Tachycardia-Induced Cardiomyopathy: A Case Series and a Literature Review

CJC Pediatr Congenit Heart Dis. 2024 Nov 2;3(6):272-284. doi: 10.1016/j.cjcpc.2024.10.007. eCollection 2024 Dec.

Abstract

Tachycardia-induced cardiomyopathy (TIC), also known as arrhythmia-induced cardiomyopathy or tachycardiomyopathy, is a reversible form of heart failure characterized by persistent tachyarrhythmias and associated ventricular dysfunction. TIC is characterized by the reversal of myocardial damage with resolution of the arrhythmia. Early diagnosis of TIC is imperative, as the treatment course is distinct from cardiomyopathy of other or unknown causes. However, distinguishing TIC from tachycardia secondary to increased catecholamines due to congestive heart failure can be very challenging. There are relatively few paediatric reports, and herein we present a case series of 48 paediatric patients with TIC from literature (2014-2024). We also present 4 illustrative cases with TIC seen at our site (BC Children's Hospital, Vancouver, Canada).

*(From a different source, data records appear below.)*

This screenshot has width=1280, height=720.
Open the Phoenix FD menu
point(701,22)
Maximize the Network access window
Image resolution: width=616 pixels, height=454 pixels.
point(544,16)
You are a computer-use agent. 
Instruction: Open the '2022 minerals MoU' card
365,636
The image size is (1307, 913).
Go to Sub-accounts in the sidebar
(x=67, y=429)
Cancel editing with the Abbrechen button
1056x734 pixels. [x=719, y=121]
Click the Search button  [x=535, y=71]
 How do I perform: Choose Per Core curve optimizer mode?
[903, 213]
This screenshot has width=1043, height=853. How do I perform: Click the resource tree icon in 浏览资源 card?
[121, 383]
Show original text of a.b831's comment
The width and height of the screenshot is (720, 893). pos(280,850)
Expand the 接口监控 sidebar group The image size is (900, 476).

The mean age in this case series was 6.98 ± 4.9 years. The majority of patients had ectopic atrial tachycardia (41.7%), followed by permanent junctional reciprocating tachycardia (20.8%), ventricular tachycardia (16.7%), and atrioventricular re-entrant tachycardia or atrioventricular nodal re-entrant tachycardia (10.4%). Pharmacologic treatment was the predominant therapy, but 70.8% of patients needed at least 1 ablation procedure. All patients demonstrated significant improvement in left ventricular ejection fraction after treatment, with most achieving at least near-normal ejection fractions in 80 days on average since presentation. In conclusion, TIC is overall a treatable condition with challenging diagnosis but generally has a favourable prognosis when diagnosed and treated appropriately. This article emphasizes the importance of considering TIC in the differential diagnosis of tachycardia in the context of reduced ventricular function, to recognize it and to enable targeted treatment initiation as soon as possible.

La cardiomyopathie induite par une tachycardie (CIT), aussi appelée cardiomyopathie induite par l’arythmie ou tachycardiomyopathie, est une forme réversible d’insuffisance cardiaque caractérisée par des tachyarythmies persistantes et qui est associée à une dysfonction ventriculaire. La CIT se caractérise par la réversibilité des lésions myocardiques lors de la résolution de l’arythmie. Le diagnostic précoce de CIT est essentiel, car son traitement diffère de celui des cardiomyopathies d’autres causes ou de cause inconnue. Il peut toutefois être ardu de distinguer la CIT de la tachycardie secondaire à l’élévation du taux de catécholamines attribuable à une insuffisance cardiaque congestive. Il existe relativement peu de rapports de cas pédiatriques. Nous présentons ici une série de cas issus de la littérature (entre 2014 et 2024) englobant 48 enfants atteints de CIT, de même que quatre études de cas de CIT traités dans notre établissement (BC Children’s Hospital, Vancouver, Canada). Dans cette série de cas, l’âge moyen des patients était de 6,98 ± 4,9 ans. La majorité des patients présentait respectivement une tachycardie auriculaire ectopique (41,7 %), une tachycardie jonctionnelle permanente par rythme réciproque (20,8 %), une tachycardie ventriculaire (16,7 %) et une tachycardie supraventriculaire réentrante ou une tachycardie auriculo-ventriculaire par réentrée intranodale (10,4 %). Les patients ont pour la plupart reçu un traitement pharmacologique, mais 70,8 % d’entre eux ont également été soumis à au moins une ablation. Après le traitement, on a observé une amélioration significative de la fraction d’éjection ventriculaire gauche (FEVG) chez tous les patients, la plupart ayant affiché une fraction d’éjection normale ou quasi normale dans un délai moyen de 80 jours depuis leur présentation initiale. En conclusion, la CIT est généralement une maladie traitable, qui peut être difficile à diagnostiquer, mais dont le pronostic est généralement favorable lorsqu’elle est diagnostiquée et traitée adéquatement. Cet article souligne l’importance d’envisager la CIT lors du diagnostic différentiel des tachycardies en présence d’une diminution de la fonction ventriculaire, car la détection de la CIT en temps opportun permet d’instaurer un traitement ciblé dans les meilleurs délais.